Others, artists of my generation — Alain Souchon, Laurent Voulzy, Julien Clerc, Francis Cabrel, France Gall, Véronique Sanson — are at the end of their careers. I'm improvising, so I've probably left some important people out. I hope I don't sound melancholy — I'm not. I'm so happy to have had this life I've led, and to be spending the last part of it in France. I hope this isn't yet the time for my swan song!


  1. I think we are in a "lucky" era when it comes to performing artist...
    be they singers, comedians, entertainers or actors....
    since recording material was first invented, we can "go back and listen"... or watch...
    and re-live and remember...
    the majority of very early attempts have been digitised for modern useage...
    but how long will this approach go on for...
    the 'greats' will probably always have their stuff moved to the new media...
    but we are going to lose a lot.
    And with that, a lot of social history, too!!

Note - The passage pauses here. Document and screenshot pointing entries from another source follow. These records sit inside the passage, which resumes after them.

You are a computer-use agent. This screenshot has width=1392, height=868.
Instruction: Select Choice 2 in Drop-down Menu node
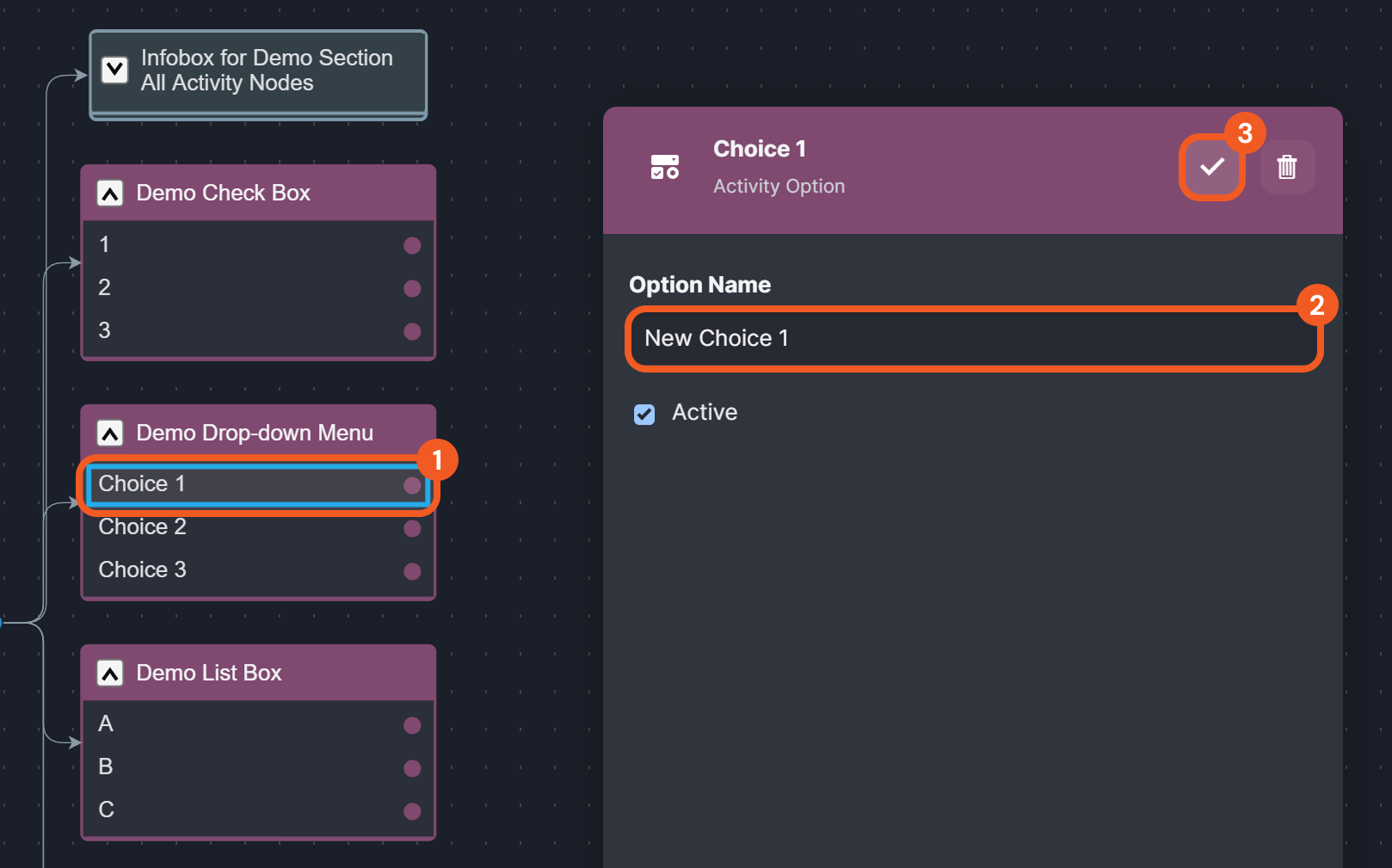click(143, 527)
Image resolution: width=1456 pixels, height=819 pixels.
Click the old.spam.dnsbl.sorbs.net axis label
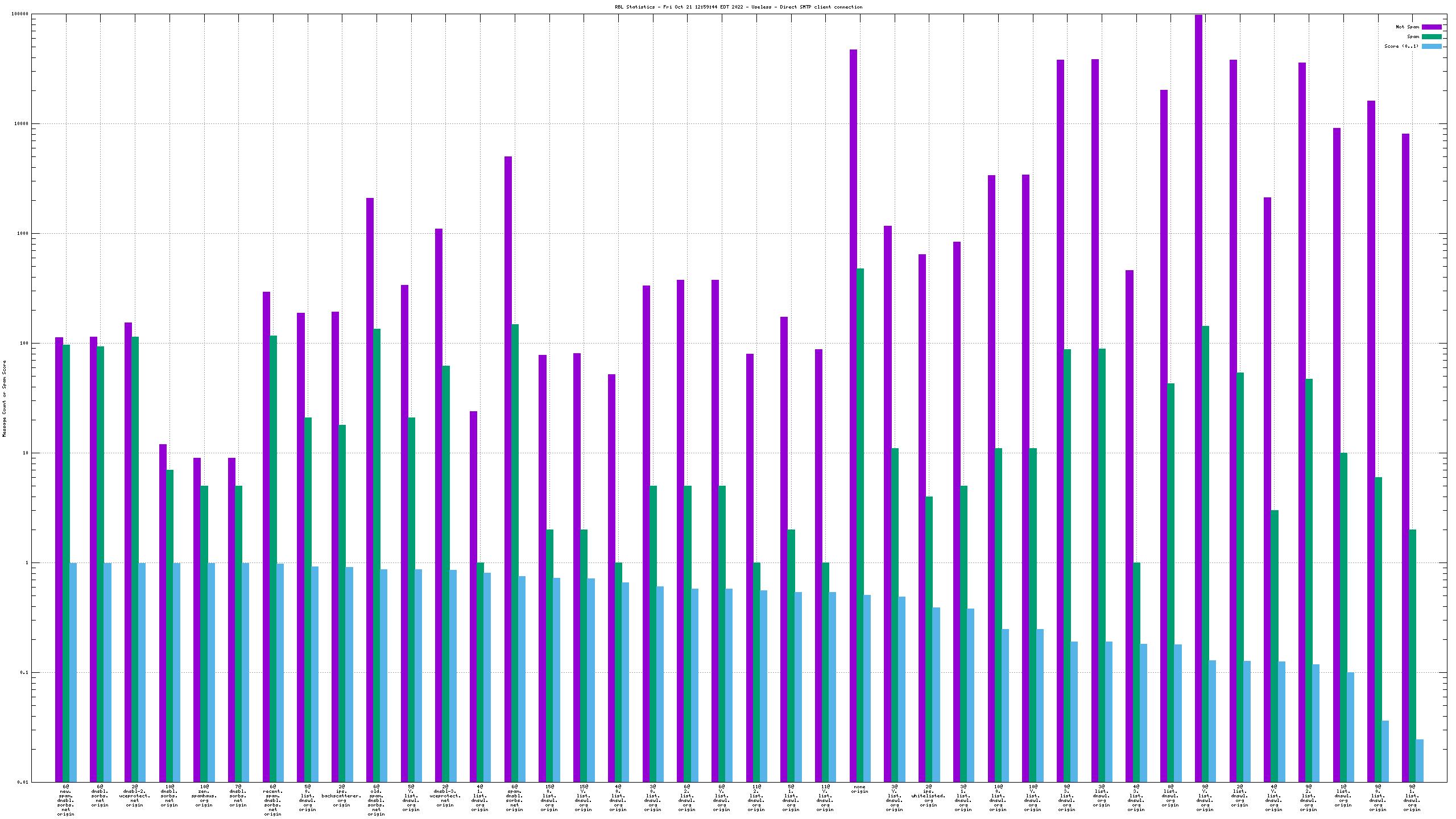point(376,800)
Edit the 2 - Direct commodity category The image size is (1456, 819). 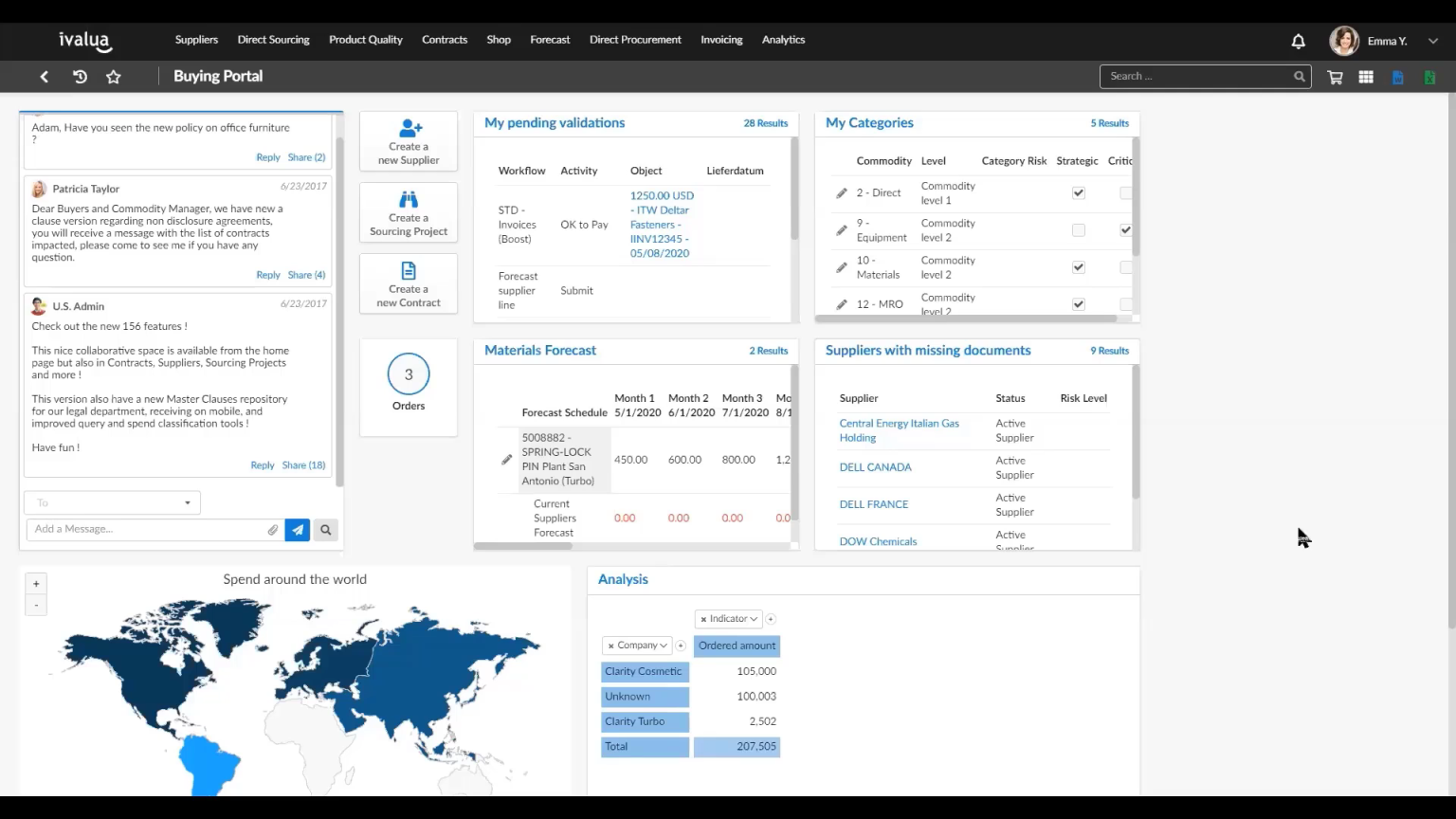(841, 192)
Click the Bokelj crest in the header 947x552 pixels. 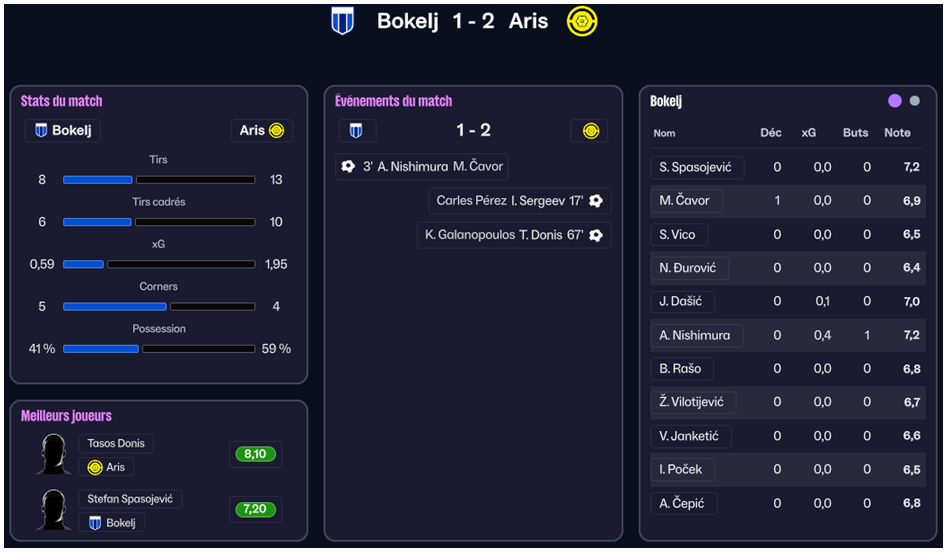pos(342,21)
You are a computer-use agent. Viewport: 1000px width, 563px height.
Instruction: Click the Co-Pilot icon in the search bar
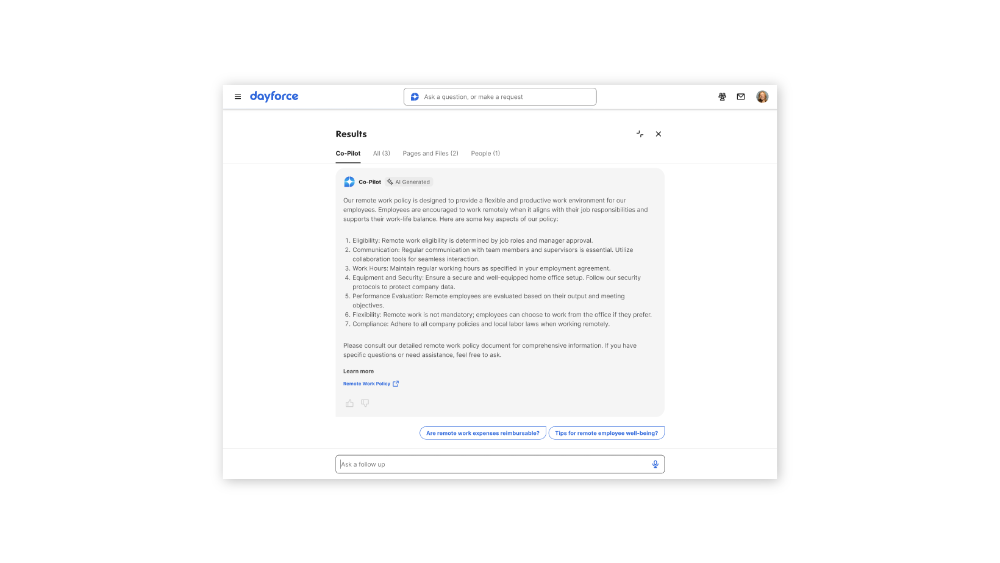[x=415, y=97]
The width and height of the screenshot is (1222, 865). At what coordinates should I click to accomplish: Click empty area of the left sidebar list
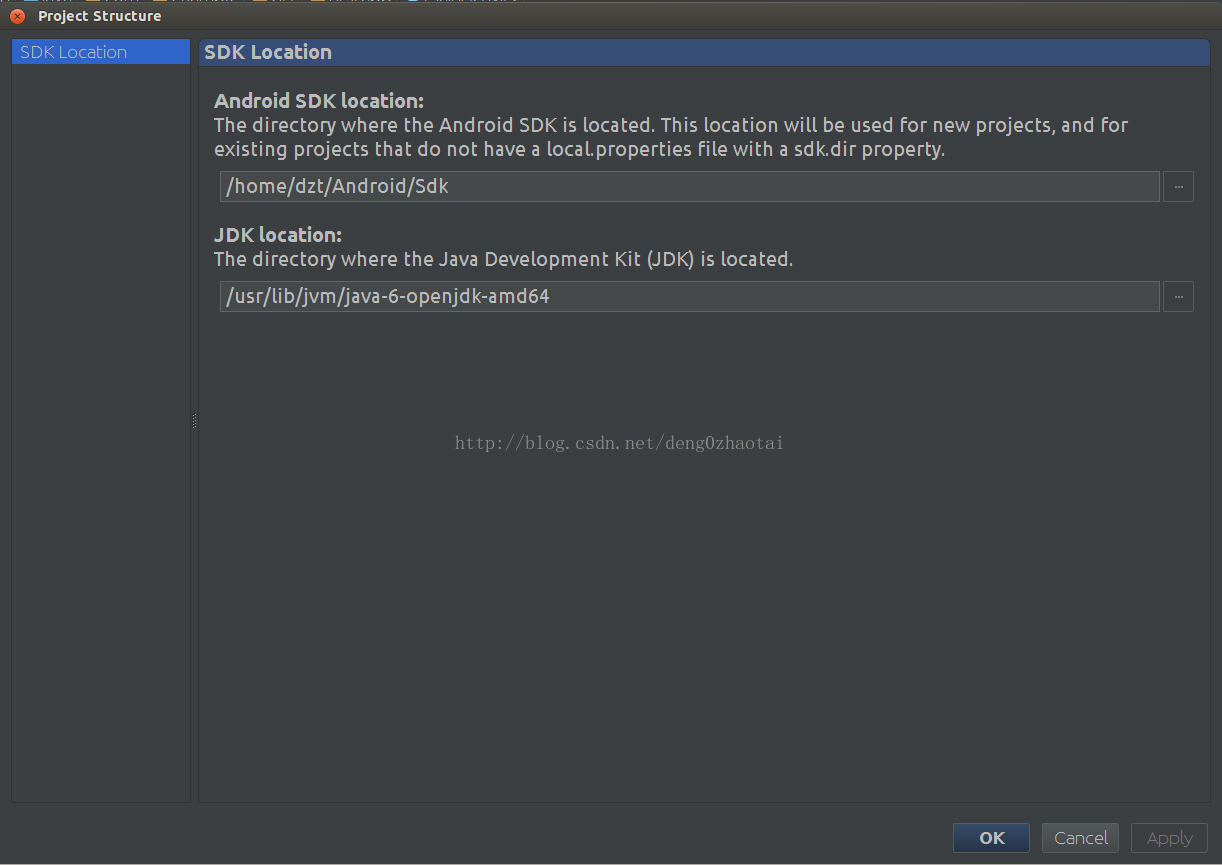[x=100, y=430]
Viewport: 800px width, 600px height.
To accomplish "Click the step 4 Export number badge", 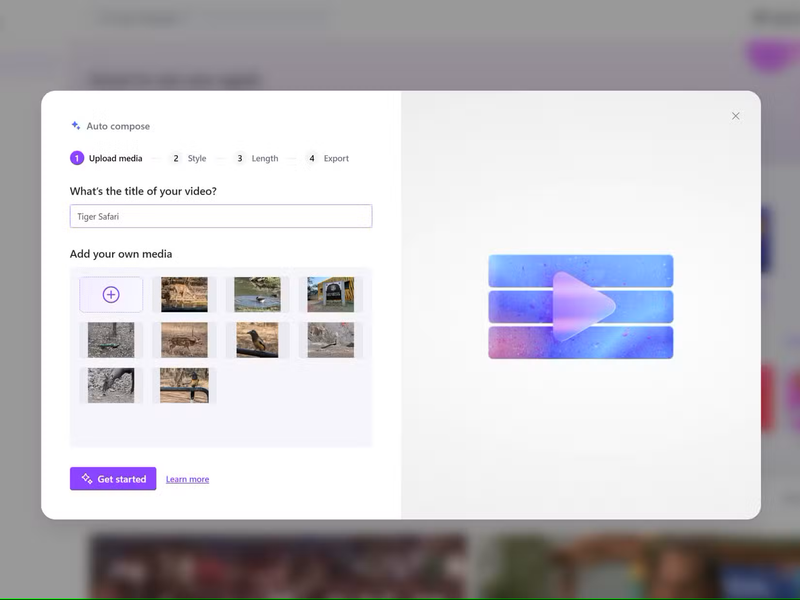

    Nice post.... makes one think...

    1. After living in France, mostly Paris, through the '70s and into the early '80s, I went back to the U.S. and didn't return to France until 1988. Fortunately during those years I was working with CHM and other French translators, so my French actually improved despite my being in the U.S. all that time. When Walt and I started coming back to France in the late '80s, I would always return with stacks of music CDs that I'd buy at Virgin Records or the FNAC. Now we have all that music in an iTunes database, for easy listening.

      Here's another famous Patachou song, originally by Georges Brassens. It looks old-fashioned, but it's full of subtleties about that era.

  2. Interesting post. My grandmother was French born.

  3. Bonjour Ken,

    pas de Françoise Hardy :-)

  4. Thank you for the introduction to a singer I did not know.